(Beginning of Records supplied)
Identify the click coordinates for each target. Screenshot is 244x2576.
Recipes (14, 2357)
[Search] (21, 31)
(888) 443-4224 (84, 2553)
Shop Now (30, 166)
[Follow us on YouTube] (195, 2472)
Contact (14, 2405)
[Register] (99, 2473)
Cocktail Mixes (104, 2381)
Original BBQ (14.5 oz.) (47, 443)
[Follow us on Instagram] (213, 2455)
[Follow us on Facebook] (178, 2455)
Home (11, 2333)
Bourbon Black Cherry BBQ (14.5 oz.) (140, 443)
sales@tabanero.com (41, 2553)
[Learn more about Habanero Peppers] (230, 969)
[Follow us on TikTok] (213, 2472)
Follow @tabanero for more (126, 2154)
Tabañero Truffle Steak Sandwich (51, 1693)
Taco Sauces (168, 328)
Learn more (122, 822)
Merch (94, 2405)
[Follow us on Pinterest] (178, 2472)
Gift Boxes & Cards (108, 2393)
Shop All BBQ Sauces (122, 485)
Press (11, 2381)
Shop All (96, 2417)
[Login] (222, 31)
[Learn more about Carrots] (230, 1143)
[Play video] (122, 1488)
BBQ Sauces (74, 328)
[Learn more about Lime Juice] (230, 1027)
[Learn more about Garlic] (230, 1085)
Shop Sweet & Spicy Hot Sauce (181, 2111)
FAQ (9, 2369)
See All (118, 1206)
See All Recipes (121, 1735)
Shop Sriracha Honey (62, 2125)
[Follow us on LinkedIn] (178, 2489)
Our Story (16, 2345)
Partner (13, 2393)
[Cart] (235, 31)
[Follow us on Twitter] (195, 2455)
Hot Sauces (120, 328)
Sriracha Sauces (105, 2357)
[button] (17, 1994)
(End of Records supplied)
*What you have to do*: For this exercise, reproduce exactly each line from the one containing "See All Recipes (121, 1735)" through the last line of the data, and no others.

*Output of the exercise*:
See All Recipes (121, 1735)
Shop Sriracha Honey (62, 2125)
[Follow us on LinkedIn] (178, 2489)
Our Story (16, 2345)
Partner (13, 2393)
[Cart] (235, 31)
[Follow us on Twitter] (195, 2455)
Hot Sauces (120, 328)
Sriracha Sauces (105, 2357)
[button] (17, 1994)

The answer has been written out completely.